Filter the listing down to the lines containing the word "screenshot".
+===+
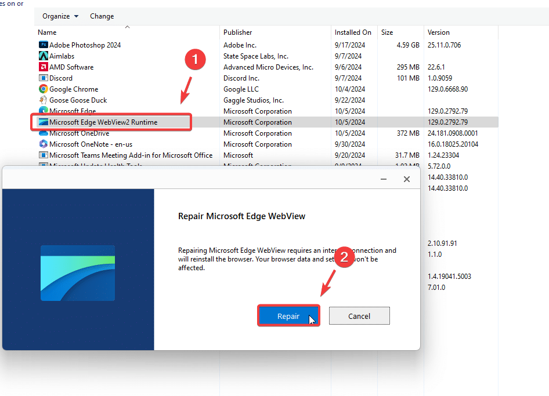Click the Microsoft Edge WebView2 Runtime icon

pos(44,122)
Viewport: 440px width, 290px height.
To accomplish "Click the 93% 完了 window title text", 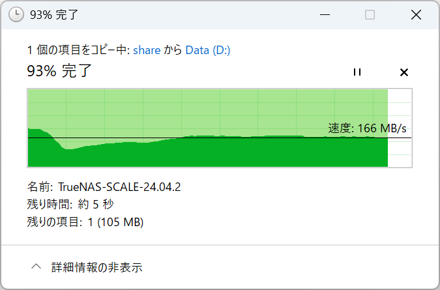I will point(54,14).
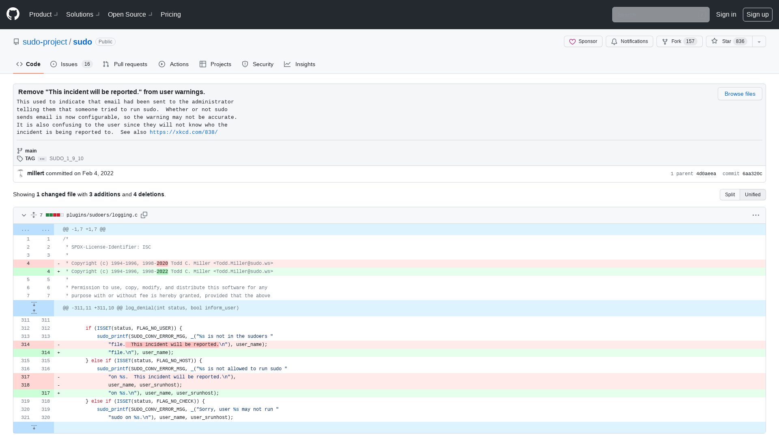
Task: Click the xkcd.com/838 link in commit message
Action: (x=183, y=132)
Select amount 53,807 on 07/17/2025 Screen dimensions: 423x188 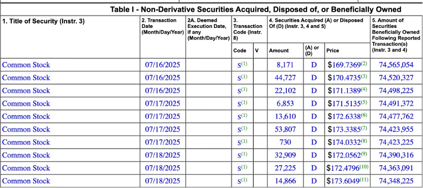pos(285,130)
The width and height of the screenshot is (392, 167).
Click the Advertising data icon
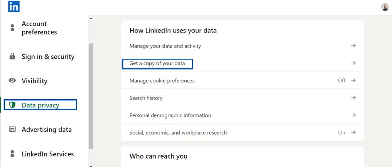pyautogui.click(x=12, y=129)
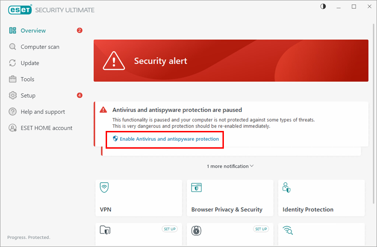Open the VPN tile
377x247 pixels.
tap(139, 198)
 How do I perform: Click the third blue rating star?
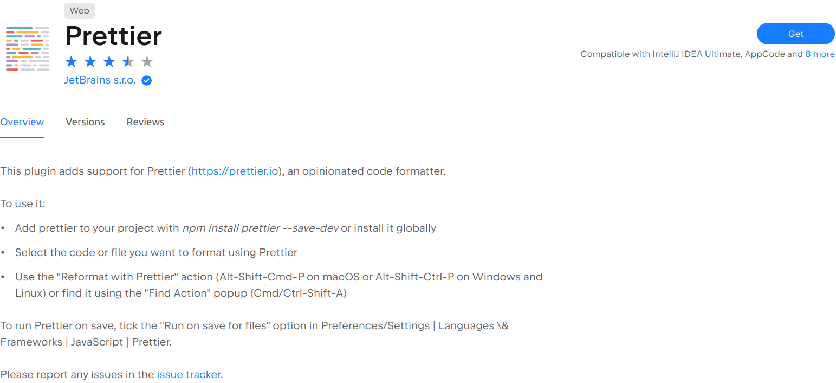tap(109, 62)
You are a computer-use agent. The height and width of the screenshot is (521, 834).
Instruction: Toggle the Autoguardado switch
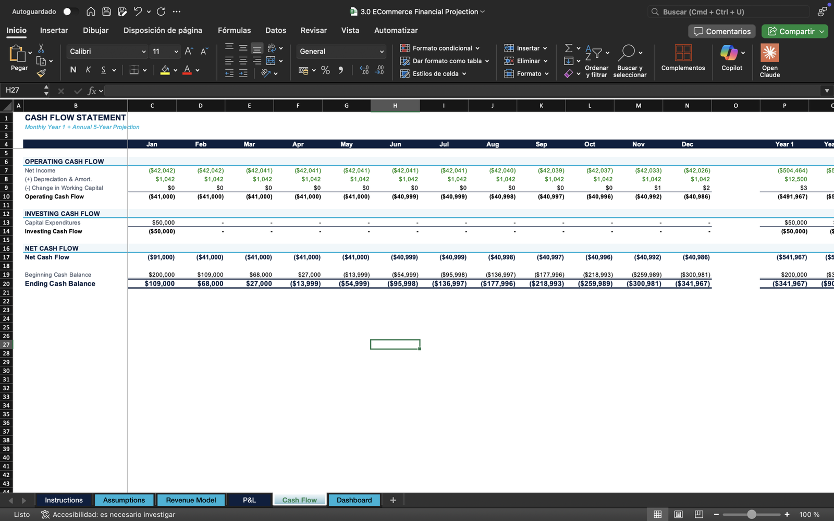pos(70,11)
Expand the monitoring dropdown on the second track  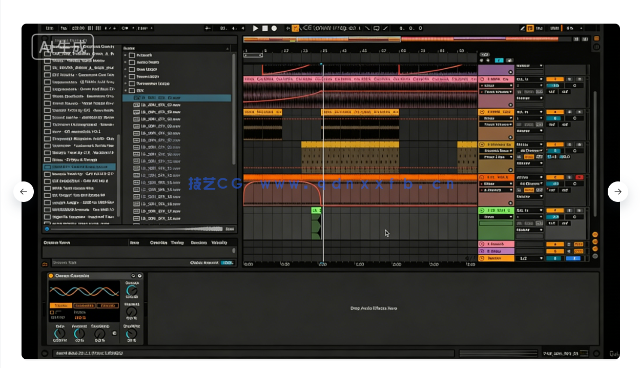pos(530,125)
+===+
> **Exercise response**:
The width and height of the screenshot is (392, 167).
You are a computer-use agent. The height and width of the screenshot is (521, 834).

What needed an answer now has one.